As Ellis Genge has stated, rugby must democratise itself and get beyond the gilded walls of the traditional heartlands to grow. There is talent there.
Genge himself moved from John Cabot Academy to Hartpury college age 16. Likewise, Kyle Sinckler’s school, Graveney, in Tooting, only played rugby after a supportive PE teacher set up a team, but Sinckler eventually ended up attending the private Epsom college. This is a path, from state to private school, mirrored by Lewis Ludlam amongst others.
Sport in the state school sector has always been a lottery. According to Jason Leonard, the great England prop, “we played soccer at my school, until one day a new teacher joined who was Welsh… he lined us up one day and said: ‘I see on the curriculum you don’t play rugby? Well, you will do next year.’”
“I like to think I would have fallen into rugby somewhere down the line,” Leonard said, “but if it wasn’t for that teacher turning up, I might not have found out what a great sport rugby was.”

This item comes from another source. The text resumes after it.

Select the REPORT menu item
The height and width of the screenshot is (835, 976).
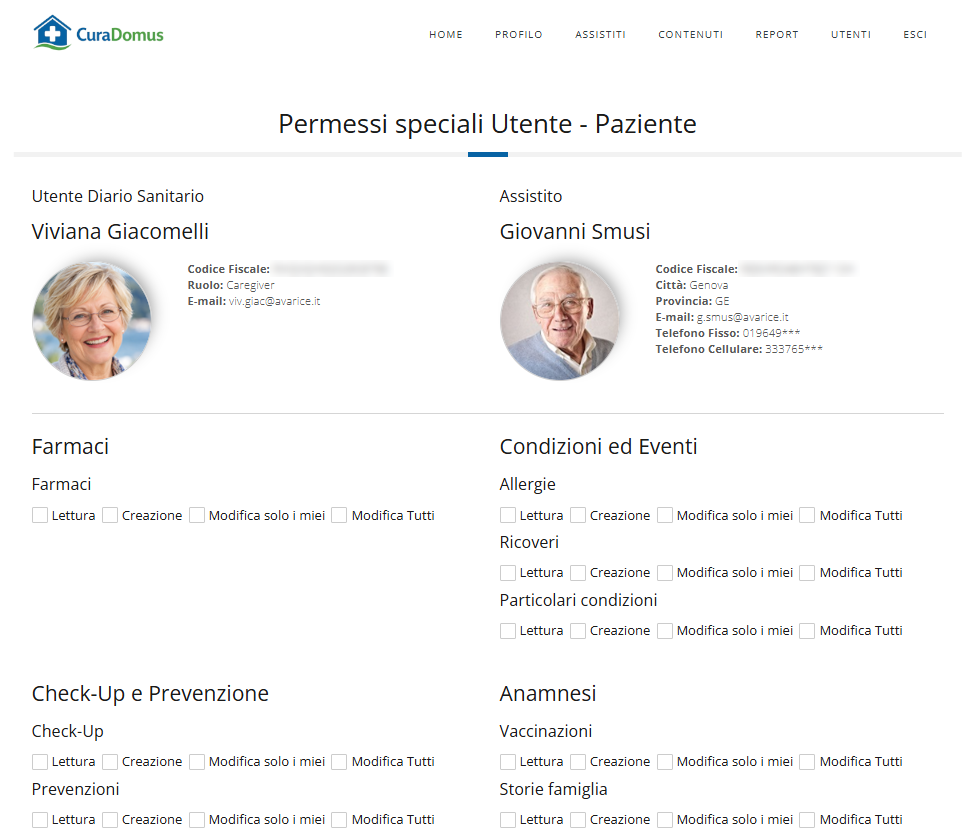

The worry is that, after a series of funding cuts to education, the situation is getting worse, and more talent may slip through the net. This is the view of Ian Simpson, from the fee paying school Oakham, where annual fees can reach £31,000, “my great sadness is that state school sport has gone downhill in the last 20 years. We don’t play any state schools, because they don’t offer the right level or quantity of competition.”
After RWC 2015, when 20 of the 31 players in the England squad attended private schools (compared to 11 in 2003 and 14 in 1995), the RFU announced the All Schools programme.
This was designed to increase the amount of secondary schools playing the sport by 750 by 2019. If the purpose is simply to produce talent to be siphoned off to private schools though, what is the point?
The gulf in class, at First XV level in particular, between the top schools like Sedbergh (whose school first team last lost a game on the 23rd November 2016) is ridiculous. These schools have the resources to bring players in from around the country (the world in fact) on scholarships for sixth form, and so whilst good state schools may be able to compete at younger ages, at sixth form it is simply not feasible.
Nobody can blame private schools for recruiting the best talent, and nobody can blame players for being attracted to such high quality environments, but there must be debate as to how healthy this culture is. Particularly as player recruitment becomes increasingly professional and cutthroat. Elite clubs and schools must be incentivised to engage local state schools and broaden rugby’s social and geographical appeal.
If rugby is serious about growth, and serious about spreading the values it so cherishes, then state schools and local clubs must be supported, and the imbalance between the elite and the ordinary must be addressed. Hopefully English success in 2019 can be the catalyst.